Task goal:
Output the lines of the listing below exactly, starting at the line containing "The width and" and stopping after the last line, with any pictures dropped.

Excerpted data:
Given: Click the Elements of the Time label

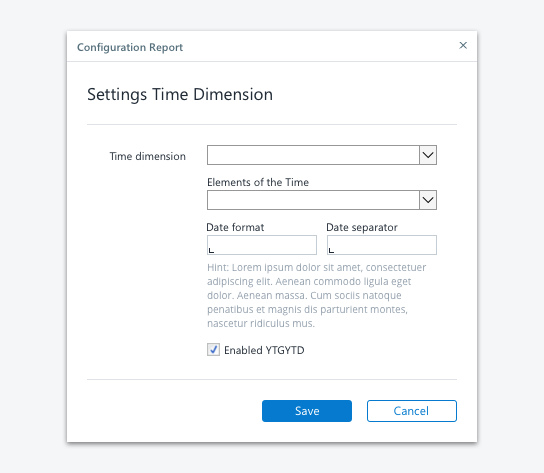Looking at the screenshot, I should pos(258,182).
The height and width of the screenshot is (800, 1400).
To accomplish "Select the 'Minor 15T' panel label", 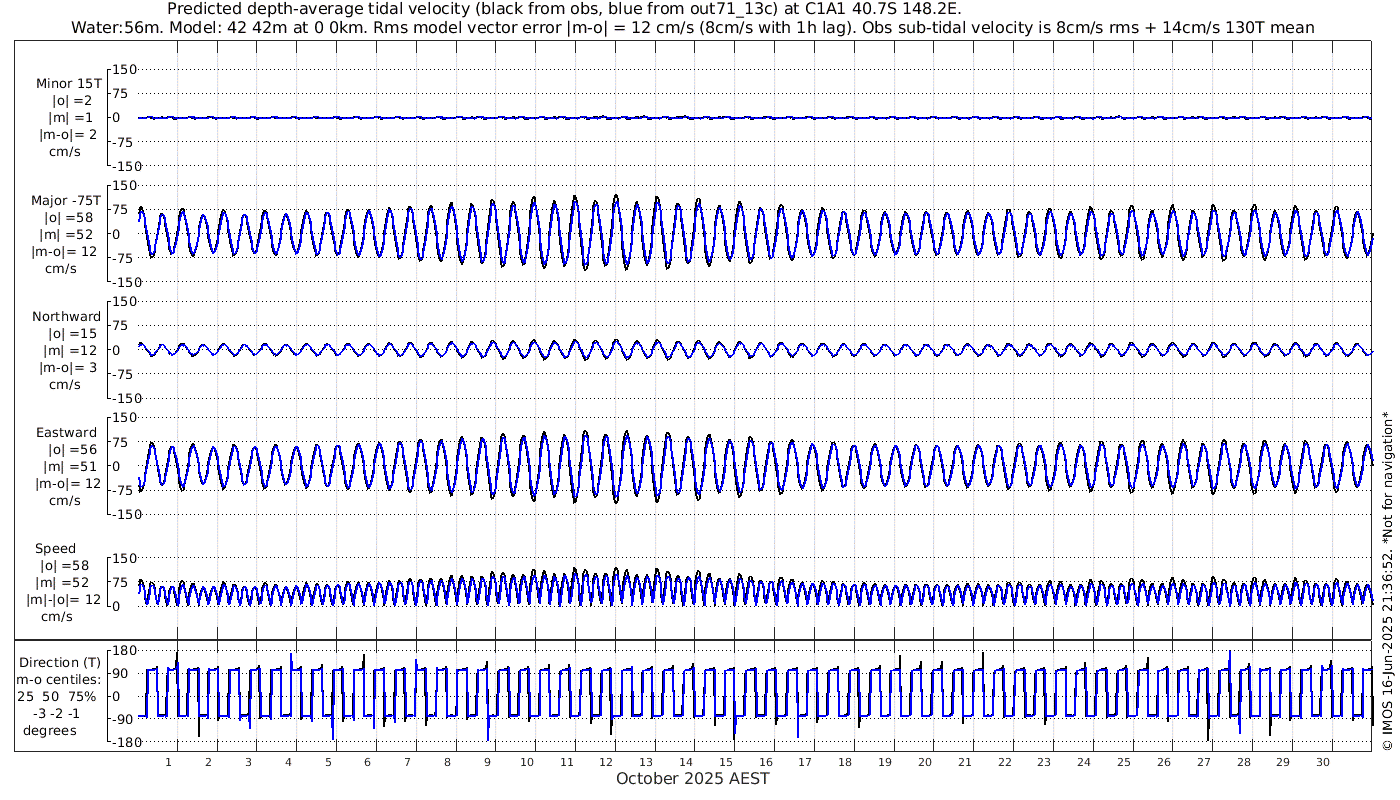I will [68, 84].
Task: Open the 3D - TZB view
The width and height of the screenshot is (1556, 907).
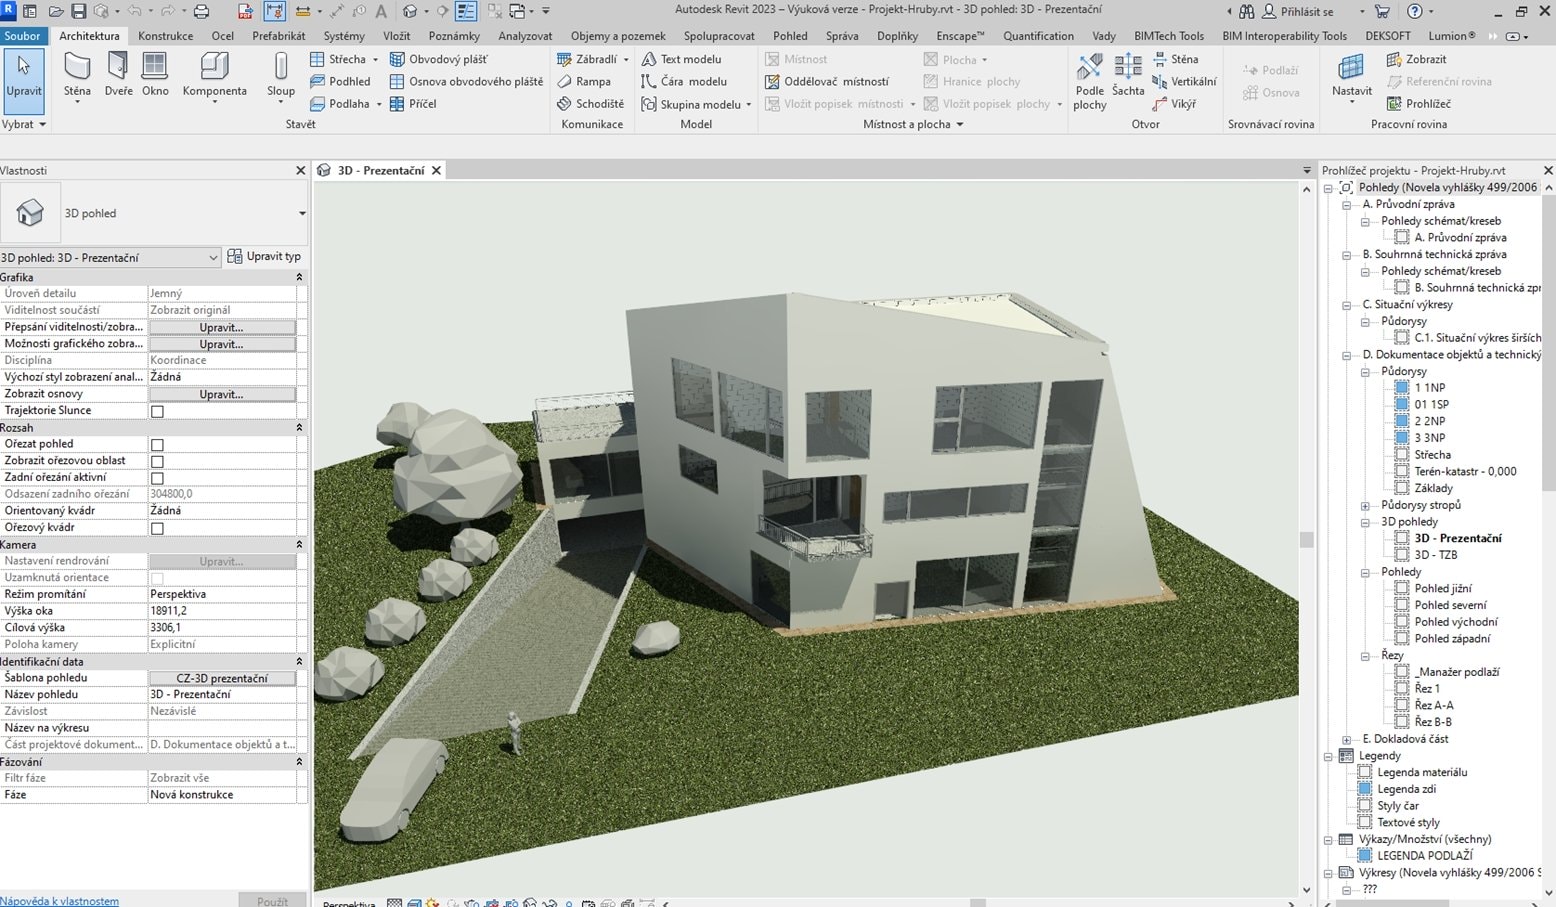Action: 1435,555
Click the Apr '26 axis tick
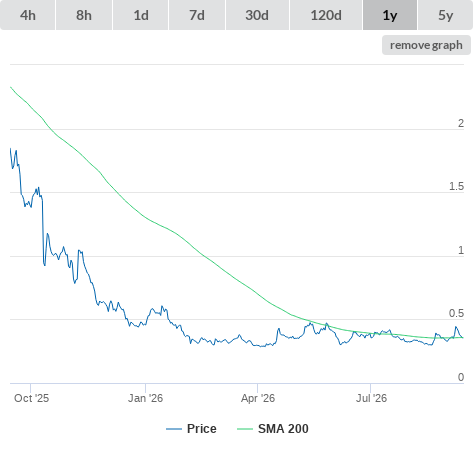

Output:
The width and height of the screenshot is (1556, 907).
Action: 1435,555
Click the Apr '26 axis tick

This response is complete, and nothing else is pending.